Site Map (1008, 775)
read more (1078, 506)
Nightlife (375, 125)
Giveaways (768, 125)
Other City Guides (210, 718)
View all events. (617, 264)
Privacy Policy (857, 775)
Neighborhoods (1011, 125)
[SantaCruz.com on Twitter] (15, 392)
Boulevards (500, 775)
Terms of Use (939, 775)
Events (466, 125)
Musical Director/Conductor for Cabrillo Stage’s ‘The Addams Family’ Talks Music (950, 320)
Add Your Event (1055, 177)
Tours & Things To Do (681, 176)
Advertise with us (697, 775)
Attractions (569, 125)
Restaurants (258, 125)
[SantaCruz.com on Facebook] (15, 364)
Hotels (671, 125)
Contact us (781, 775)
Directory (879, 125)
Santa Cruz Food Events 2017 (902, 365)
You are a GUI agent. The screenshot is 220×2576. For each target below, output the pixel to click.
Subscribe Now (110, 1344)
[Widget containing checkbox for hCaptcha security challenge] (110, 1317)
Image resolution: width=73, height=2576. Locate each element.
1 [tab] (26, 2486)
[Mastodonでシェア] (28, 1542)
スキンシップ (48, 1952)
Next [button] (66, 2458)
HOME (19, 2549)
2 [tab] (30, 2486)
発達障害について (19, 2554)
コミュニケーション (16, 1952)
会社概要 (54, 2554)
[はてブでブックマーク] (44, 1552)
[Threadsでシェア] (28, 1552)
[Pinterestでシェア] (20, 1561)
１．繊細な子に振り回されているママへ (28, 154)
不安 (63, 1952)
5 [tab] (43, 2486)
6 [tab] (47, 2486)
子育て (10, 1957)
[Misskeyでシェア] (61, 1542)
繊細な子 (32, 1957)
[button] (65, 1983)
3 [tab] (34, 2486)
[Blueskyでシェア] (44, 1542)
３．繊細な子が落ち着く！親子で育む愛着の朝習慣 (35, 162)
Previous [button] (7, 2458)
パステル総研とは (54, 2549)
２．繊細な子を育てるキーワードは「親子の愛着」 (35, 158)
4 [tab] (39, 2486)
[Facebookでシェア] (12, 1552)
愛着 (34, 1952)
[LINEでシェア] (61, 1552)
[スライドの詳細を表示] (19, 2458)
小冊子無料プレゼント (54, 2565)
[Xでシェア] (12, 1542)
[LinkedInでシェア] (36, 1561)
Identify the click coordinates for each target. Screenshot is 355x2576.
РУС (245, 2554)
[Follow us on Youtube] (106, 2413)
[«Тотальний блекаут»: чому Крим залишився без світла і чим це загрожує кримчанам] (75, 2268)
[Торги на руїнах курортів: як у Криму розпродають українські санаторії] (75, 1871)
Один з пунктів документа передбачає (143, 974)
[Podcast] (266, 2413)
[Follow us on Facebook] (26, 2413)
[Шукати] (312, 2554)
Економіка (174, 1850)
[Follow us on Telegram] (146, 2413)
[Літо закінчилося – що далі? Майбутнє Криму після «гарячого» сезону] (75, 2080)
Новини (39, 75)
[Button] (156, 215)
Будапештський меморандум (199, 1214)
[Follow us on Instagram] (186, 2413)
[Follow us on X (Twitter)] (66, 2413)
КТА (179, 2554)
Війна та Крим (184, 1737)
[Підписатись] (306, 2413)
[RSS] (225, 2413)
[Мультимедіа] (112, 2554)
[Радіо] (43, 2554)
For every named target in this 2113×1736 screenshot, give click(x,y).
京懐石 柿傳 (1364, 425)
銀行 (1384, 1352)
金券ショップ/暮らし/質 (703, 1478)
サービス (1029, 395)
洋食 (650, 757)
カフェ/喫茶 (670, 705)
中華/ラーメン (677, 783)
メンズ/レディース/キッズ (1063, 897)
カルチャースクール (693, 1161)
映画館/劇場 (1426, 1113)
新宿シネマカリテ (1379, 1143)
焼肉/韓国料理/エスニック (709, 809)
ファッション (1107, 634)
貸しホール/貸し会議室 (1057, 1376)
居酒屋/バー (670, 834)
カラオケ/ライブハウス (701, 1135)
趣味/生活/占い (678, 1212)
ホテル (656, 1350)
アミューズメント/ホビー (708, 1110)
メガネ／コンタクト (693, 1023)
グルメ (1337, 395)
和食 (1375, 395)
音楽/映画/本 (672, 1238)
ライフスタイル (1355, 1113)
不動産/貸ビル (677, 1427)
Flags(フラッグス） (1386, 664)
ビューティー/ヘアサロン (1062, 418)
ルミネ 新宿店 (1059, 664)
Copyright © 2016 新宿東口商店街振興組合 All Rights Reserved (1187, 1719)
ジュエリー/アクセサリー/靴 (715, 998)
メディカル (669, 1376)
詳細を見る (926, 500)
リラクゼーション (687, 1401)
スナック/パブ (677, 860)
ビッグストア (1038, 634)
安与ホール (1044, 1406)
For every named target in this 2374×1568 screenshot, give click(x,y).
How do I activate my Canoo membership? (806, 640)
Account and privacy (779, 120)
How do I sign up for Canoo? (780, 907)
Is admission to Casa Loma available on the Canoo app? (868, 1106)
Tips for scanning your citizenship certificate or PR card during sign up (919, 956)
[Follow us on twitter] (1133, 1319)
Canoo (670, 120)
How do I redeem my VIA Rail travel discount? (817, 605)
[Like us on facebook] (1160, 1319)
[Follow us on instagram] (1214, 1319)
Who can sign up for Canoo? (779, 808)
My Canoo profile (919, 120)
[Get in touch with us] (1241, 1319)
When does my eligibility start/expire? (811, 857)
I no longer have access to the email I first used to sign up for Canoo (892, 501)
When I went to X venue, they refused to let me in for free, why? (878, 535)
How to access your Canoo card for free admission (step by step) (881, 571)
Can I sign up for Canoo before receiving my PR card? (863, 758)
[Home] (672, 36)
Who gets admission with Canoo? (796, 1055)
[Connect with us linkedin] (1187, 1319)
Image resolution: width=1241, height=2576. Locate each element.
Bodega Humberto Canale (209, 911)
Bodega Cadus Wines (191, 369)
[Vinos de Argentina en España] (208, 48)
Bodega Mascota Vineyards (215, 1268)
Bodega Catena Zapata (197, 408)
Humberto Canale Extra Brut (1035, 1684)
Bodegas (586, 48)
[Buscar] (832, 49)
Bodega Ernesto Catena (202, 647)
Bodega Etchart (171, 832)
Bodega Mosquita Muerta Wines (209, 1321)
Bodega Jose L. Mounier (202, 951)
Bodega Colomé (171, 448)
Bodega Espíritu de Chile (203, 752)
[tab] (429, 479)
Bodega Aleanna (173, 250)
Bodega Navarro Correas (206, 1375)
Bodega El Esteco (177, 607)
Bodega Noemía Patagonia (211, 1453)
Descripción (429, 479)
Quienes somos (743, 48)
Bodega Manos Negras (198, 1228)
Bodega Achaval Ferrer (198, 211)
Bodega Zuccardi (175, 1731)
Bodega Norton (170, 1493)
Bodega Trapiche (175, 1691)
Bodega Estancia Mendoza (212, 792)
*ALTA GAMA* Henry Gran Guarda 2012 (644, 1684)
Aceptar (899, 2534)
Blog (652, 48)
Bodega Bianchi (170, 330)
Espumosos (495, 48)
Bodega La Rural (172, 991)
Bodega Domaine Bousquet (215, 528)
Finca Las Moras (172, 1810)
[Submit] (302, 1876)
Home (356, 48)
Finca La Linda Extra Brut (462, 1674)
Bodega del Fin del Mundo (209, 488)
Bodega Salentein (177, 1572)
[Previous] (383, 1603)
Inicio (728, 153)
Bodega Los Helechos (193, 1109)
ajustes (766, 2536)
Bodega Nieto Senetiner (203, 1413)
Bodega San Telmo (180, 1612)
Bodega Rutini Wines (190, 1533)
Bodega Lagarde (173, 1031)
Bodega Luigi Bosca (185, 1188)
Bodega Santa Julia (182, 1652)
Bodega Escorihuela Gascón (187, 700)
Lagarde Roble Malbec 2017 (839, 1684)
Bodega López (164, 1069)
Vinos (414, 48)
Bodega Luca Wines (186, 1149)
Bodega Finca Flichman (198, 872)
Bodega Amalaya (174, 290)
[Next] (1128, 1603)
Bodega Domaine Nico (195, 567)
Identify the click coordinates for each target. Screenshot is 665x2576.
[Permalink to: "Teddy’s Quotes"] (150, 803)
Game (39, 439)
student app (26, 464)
◇ ◇ ◇ ◇ ◇ ◇ ◇
Exercise objective
Retype exactly, and only, the lines above from the one where "Bodega Manos Negras (198, 1228)" occurs up to and including the one where "Screenshot is 665x2576." occurs.

Task output
Bodega Manos Negras (198, 1228)
Bodega Achaval Ferrer (198, 211)
Bodega Zuccardi (175, 1731)
Bodega Norton (170, 1493)
Bodega Trapiche (175, 1691)
Bodega Estancia Mendoza (212, 792)
*ALTA GAMA* Henry Gran Guarda 2012 (644, 1684)
Aceptar (899, 2534)
Blog (652, 48)
Bodega Bianchi (170, 330)
Espumosos (495, 48)
Bodega La Rural (172, 991)
Bodega Domaine Bousquet (215, 528)
Finca Las Moras (172, 1810)
[Submit] (302, 1876)
Home (356, 48)
Finca La Linda Extra Brut (462, 1674)
Bodega del Fin del Mundo (209, 488)
Bodega Salentein (177, 1572)
[Previous] (383, 1603)
Inicio (728, 153)
Bodega Los Helechos (193, 1109)
ajustes (766, 2536)
Bodega Nieto Senetiner (203, 1413)
Bodega San Telmo (180, 1612)
Bodega Rutini Wines (190, 1533)
Bodega Lagarde (173, 1031)
Bodega Luigi Bosca (185, 1188)
Bodega Santa Julia (182, 1652)
Bodega Escorihuela Gascón (187, 700)
Lagarde Roble Malbec 2017 (839, 1684)
Bodega López (164, 1069)
Vinos (414, 48)
Bodega Luca Wines (186, 1149)
Bodega Finca Flichman (198, 872)
Bodega Amalaya (174, 290)
[Next] (1128, 1603)
Bodega Domaine Nico (195, 567)
Identify the click coordinates for each target. Screenshot is 665x2576.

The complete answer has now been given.